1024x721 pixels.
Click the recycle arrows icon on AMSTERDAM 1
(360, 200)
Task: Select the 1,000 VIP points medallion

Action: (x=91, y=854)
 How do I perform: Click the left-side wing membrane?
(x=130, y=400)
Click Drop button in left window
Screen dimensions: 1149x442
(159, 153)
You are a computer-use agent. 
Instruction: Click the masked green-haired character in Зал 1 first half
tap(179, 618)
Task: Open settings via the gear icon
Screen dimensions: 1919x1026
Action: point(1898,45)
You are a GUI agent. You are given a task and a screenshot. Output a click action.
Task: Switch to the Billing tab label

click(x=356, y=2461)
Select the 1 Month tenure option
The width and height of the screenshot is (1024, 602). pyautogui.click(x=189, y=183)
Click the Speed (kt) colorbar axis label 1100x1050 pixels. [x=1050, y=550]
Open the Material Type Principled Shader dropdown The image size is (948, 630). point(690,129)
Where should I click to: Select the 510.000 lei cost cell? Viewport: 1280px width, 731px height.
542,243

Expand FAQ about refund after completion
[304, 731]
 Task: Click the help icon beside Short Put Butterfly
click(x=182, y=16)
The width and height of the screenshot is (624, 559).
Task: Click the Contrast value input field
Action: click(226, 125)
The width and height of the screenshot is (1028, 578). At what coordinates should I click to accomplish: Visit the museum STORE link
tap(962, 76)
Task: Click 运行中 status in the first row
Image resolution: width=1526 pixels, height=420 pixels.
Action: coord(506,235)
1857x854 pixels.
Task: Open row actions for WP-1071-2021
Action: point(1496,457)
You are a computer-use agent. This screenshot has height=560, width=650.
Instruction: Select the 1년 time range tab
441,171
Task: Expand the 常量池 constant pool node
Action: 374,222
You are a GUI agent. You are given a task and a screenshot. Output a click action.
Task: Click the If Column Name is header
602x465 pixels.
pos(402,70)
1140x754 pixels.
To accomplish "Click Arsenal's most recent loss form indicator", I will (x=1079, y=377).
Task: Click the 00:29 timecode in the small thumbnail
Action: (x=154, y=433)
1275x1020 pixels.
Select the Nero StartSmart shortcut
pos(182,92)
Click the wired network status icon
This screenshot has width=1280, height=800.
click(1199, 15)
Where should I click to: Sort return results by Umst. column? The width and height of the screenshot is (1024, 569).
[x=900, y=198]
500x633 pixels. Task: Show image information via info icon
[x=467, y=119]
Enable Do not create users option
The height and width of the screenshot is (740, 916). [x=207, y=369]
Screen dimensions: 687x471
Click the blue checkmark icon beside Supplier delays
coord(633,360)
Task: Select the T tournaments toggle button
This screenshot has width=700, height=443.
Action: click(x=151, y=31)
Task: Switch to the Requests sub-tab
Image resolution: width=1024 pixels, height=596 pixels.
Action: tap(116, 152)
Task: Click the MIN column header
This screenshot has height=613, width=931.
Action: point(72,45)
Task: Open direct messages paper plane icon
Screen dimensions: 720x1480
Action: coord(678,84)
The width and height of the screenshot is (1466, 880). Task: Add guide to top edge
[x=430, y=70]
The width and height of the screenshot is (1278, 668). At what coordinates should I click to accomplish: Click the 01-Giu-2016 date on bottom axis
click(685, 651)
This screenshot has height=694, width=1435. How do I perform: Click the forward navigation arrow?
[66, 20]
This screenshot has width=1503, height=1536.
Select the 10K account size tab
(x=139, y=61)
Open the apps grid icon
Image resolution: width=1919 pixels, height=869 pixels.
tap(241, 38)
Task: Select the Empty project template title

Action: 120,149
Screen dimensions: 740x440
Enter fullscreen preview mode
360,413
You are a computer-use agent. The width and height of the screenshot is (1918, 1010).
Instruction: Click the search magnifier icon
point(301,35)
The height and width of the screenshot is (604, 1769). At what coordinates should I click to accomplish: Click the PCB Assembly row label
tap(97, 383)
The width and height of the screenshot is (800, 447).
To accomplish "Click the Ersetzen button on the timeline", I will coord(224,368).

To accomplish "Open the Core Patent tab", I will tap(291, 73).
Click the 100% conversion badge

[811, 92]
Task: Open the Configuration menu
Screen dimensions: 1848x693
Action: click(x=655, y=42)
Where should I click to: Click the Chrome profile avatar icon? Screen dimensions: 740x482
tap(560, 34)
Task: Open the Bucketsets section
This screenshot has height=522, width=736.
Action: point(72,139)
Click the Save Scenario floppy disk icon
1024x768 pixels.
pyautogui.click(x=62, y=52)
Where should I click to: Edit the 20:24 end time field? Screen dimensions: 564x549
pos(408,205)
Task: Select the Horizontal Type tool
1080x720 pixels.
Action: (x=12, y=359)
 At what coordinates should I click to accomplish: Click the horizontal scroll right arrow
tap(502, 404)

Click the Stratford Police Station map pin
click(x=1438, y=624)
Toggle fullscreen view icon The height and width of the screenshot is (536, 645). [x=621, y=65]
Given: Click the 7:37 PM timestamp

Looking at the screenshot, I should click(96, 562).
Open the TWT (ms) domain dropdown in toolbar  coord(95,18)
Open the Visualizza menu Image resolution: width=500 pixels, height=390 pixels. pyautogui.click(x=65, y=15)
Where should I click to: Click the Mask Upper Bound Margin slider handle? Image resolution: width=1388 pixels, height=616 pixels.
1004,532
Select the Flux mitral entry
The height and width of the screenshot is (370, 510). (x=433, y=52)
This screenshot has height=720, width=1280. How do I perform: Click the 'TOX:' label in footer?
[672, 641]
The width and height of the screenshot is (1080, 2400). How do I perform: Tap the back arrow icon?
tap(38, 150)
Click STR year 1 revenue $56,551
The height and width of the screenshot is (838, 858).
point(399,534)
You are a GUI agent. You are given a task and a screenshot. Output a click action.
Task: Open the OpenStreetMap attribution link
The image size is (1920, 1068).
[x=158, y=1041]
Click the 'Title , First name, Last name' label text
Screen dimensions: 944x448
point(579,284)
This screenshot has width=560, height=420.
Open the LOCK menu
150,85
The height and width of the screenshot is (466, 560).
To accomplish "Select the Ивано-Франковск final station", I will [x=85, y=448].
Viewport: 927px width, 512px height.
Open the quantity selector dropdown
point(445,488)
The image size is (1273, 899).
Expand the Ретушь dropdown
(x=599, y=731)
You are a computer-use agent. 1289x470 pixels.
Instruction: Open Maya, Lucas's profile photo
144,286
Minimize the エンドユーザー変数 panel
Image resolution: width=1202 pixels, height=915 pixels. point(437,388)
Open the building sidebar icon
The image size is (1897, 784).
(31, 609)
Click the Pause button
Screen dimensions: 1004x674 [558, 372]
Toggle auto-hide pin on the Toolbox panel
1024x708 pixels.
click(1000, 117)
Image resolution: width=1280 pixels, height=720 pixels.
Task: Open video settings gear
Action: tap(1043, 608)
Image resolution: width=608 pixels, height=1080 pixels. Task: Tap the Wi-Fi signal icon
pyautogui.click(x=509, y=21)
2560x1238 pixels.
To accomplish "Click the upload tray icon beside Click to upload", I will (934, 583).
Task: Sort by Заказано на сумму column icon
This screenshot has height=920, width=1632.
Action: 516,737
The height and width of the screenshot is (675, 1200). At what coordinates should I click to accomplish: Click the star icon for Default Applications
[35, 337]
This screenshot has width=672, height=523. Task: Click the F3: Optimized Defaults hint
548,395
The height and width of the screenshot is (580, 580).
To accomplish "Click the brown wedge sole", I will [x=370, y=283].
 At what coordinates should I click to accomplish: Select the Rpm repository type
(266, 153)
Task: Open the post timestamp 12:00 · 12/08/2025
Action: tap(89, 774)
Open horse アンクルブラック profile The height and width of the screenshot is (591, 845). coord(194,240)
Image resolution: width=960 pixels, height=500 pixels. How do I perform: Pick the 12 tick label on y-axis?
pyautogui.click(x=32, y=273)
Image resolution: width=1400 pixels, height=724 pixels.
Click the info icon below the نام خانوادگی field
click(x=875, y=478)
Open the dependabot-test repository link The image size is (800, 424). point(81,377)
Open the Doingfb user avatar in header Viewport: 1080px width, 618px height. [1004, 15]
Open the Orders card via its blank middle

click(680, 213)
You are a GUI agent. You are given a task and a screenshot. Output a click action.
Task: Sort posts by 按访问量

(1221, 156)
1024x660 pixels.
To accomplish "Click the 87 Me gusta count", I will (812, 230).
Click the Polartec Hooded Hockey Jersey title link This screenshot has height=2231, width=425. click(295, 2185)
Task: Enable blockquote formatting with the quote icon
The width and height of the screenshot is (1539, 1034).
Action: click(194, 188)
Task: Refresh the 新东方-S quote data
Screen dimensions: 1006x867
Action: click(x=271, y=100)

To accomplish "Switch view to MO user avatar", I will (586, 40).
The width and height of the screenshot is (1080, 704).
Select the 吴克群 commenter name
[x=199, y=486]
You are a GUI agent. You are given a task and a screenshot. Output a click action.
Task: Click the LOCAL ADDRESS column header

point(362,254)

Requirement>
Wherever the line holding "Screen dimensions: 740x440" falls in the entries above, copy exactly from it through the line holding "Toggle fullscreen view", inclusive, and add nothing.

Written response>
Screen dimensions: 740x440
Enter fullscreen preview mode
360,413
You are a computer-use agent. The width and height of the screenshot is (1918, 1010).
Instruction: Click the search magnifier icon
point(301,35)
The height and width of the screenshot is (604, 1769). At what coordinates should I click to accomplish: Click the PCB Assembly row label
tap(97, 383)
The width and height of the screenshot is (800, 447).
To accomplish "Click the Ersetzen button on the timeline", I will coord(224,368).

To accomplish "Open the Core Patent tab", I will tap(291, 73).
Click the 100% conversion badge

[811, 92]
Task: Open the Configuration menu
Screen dimensions: 1848x693
Action: click(x=655, y=42)
Where should I click to: Click the Chrome profile avatar icon? Screen dimensions: 740x482
tap(560, 34)
Task: Open the Bucketsets section
This screenshot has height=522, width=736.
Action: point(72,139)
Click the Save Scenario floppy disk icon
1024x768 pixels.
pyautogui.click(x=62, y=52)
Where should I click to: Edit the 20:24 end time field? Screen dimensions: 564x549
pos(408,205)
Task: Select the Horizontal Type tool
1080x720 pixels.
Action: (x=12, y=359)
 At what coordinates should I click to accomplish: Click the horizontal scroll right arrow
tap(502, 404)

Click the Stratford Police Station map pin
click(x=1438, y=624)
Toggle fullscreen view icon The height and width of the screenshot is (536, 645). [x=621, y=65]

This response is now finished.